For the records below, give the count of lines holding the word "computer" and nothing more.

■ ■ ■ ■ ■ ■ ■

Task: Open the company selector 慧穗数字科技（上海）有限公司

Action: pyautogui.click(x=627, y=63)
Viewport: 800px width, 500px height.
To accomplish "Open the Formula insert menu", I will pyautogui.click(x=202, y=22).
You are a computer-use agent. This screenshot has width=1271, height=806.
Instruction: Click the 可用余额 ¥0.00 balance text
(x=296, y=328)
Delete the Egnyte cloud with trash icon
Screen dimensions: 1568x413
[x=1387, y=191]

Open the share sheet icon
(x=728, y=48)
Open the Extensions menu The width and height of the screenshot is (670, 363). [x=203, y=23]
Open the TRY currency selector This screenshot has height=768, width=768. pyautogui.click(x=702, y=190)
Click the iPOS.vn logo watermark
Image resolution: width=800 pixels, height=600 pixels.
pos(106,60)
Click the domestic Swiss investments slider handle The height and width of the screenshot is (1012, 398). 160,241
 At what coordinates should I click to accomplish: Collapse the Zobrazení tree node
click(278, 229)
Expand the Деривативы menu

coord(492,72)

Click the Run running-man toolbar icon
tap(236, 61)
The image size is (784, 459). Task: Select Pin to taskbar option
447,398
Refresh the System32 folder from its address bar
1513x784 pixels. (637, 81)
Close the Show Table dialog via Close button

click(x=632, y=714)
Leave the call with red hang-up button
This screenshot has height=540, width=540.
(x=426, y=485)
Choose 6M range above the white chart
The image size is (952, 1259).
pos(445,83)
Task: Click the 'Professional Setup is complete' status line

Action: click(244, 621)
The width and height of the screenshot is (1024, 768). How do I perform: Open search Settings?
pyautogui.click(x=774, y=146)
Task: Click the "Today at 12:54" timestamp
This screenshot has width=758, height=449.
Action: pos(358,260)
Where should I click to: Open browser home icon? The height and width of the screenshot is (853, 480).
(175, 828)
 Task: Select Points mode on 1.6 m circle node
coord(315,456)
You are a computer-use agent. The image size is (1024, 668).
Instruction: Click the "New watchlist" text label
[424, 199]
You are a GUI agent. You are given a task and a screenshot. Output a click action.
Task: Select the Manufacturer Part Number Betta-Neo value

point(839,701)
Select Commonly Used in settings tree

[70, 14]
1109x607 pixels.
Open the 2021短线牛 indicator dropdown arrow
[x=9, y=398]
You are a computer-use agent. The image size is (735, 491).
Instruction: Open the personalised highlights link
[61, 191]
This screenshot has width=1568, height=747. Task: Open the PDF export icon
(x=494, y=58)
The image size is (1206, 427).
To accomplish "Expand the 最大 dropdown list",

■ ■ ■ ■ ■ ■ ■

◆ REPLY ◆
3